> [The exercise] Pick up the list of the most important American economic policy issues of 2010 after its last sentence and continue writing it.

> [Source]
--------
Here is my view of the 10 most important American economic policy issues of 2010.
1. The weak U.S. macroeconomy
In 2010 a weak macroeconomy once again swamped in importance all other economic policy issues. Forecasters had predicted a tough year — the 9.7% average unemployment rate for the first 11 months of the year is not far above the Administration’s 9.3% forecast for the year.
In 2011 the most important metric will once again be the unemployment rate. Economically as well as politically the focus will once again be almost entirely on job creation. We need the economy to be generating hundreds of thousands of net new jobs each month. That is unlikely but not impossible.
Most forecasters project a stronger U.S. economic growth path in 2011 than 2010, but few are projecting that growth will be robust enough to bring the unemployment rate down rapidly. While this week’s unemployment claims took a turn for the better, that’s a volatile data set, and the labor picture over the past few months has been weak. If the forecasts hold up, things will be bad but improving throughout 2011. You decide whether the politics and press will focus on the bad or the improving part.
Please remember not to lean too heavily on economic projections. My rule of thumb is that the best macroeconomic forecasts get unreliable six months out and are not much more than guesses beyond a year.
--------
> [Recorded information]
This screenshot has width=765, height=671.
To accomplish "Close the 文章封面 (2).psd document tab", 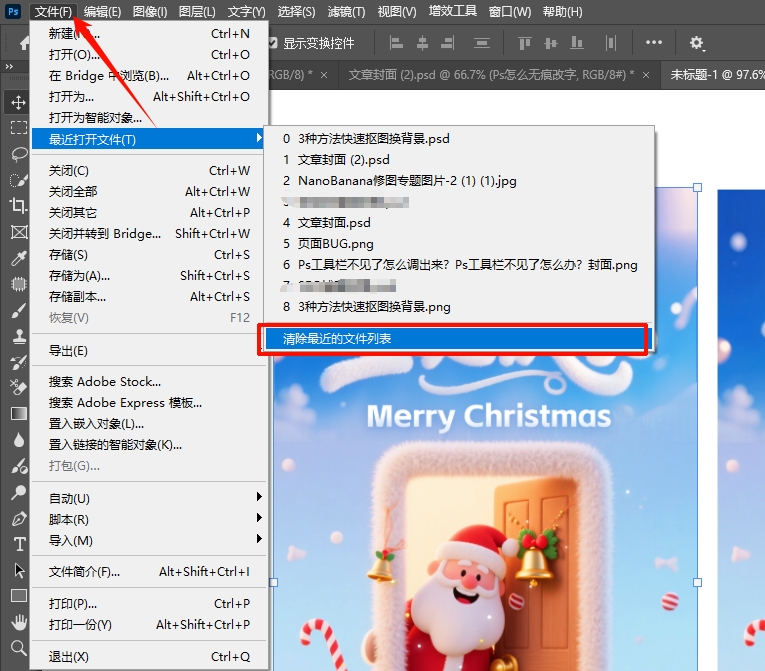I will click(x=648, y=75).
--------
> [Output for this exercise]
2. The failure of fiscal stimulus
This trend began in 2009 and solidified in 2010. The fiscal stimulus debate camps and arguments are well established, and because the debate relies on comparison to a counterfactual it may never be provably resolved, allowing economists to argue ad nauseam.
Whatever your view on the policy question, as a political matter the stimulus failed miserably. There are a few easily identifiable errors.
- The President repeatedly took too optimistic of a tone relative to what his experts projected on something that was largely beyond his control.
- Team Obama gambled and lost by creating an unverifiable “jobs saved or lost” metric. Sometimes the unverifiability worked for them, but ultimately it broke against them because a job saved by policy is neither provable nor visible.
- The policy path the President chose in early 2009 (more accurately, the path to which he acquiesced when Congress chose it) set up countless “waste, fraud, and inefficiency” stories throughout 2010.
- After February 2009, every time the President signed another bill “to create jobs,” he reinforced the message that his first stimulus law was failing or at best insufficient.
3. The stimulus vs. austerity debate
The U.S. is now left of Germany and the U.K. on fiscal policy in rhetoric if not result. That is both weird and disturbing.
4. (Temporary?) enactment of the health care laws
The President and his allies had a huge policy victory here. I think these laws are an unmitigated disaster, the largest economic policy mistake in a long time. The President and his allies created a massive new entitlement, spent budget offsets needed to address our long-term spending problem and therefore made future middle class tax increases a near certainty, and turned health insurance into a regulated utility.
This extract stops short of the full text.